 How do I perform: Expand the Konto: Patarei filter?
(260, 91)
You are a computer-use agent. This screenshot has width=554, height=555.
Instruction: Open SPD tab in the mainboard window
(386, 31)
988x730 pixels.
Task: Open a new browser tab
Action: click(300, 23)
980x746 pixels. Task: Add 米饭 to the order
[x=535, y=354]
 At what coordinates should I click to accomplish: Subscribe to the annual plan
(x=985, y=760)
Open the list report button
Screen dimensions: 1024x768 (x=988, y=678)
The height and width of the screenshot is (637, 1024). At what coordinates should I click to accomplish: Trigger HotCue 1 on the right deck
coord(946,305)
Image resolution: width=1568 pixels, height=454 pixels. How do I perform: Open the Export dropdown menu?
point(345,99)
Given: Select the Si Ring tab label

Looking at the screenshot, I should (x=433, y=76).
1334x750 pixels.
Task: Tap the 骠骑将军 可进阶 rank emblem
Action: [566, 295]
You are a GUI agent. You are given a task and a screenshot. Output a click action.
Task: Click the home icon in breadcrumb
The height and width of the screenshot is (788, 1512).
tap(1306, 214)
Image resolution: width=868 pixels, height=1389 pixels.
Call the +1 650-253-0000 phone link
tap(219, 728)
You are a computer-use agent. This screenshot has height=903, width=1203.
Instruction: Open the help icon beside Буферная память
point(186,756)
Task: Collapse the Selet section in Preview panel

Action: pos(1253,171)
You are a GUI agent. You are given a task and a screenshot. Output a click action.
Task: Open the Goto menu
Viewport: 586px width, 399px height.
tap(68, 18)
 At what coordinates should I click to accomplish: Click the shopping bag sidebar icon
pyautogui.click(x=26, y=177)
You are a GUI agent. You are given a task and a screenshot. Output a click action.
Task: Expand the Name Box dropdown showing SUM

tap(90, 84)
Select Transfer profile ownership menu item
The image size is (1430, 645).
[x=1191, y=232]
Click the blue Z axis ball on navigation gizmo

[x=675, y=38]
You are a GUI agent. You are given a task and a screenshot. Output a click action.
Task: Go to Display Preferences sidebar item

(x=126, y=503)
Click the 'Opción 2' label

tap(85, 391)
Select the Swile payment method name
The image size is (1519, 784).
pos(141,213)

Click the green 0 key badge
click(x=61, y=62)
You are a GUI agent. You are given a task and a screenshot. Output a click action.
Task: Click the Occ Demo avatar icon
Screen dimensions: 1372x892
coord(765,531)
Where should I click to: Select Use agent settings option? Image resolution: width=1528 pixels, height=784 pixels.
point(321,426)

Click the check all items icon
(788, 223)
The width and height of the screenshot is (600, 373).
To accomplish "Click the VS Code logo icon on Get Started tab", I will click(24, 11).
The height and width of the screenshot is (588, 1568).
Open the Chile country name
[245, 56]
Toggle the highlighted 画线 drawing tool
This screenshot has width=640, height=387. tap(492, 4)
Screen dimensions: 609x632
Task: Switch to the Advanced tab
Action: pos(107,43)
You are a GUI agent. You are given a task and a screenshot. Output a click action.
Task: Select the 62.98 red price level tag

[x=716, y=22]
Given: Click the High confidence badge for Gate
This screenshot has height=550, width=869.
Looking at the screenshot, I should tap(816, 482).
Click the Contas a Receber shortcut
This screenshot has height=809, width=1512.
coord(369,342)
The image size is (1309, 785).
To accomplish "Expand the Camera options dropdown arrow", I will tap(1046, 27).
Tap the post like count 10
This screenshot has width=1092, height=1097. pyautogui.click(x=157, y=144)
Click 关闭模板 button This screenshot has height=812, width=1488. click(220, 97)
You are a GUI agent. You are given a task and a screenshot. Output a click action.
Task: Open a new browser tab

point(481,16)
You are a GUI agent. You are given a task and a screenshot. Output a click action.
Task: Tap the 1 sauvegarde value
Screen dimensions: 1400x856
++++++++
• **WORK REQUIRED**: Whenever the string "will" shows up in a line of the entries, copy that line.

• **RESULT OF THIS TASK**:
To accomplish "Click the VS Code logo icon on Get Started tab", I will click(24, 11).
To accomplish "Expand the Camera options dropdown arrow", I will tap(1046, 27).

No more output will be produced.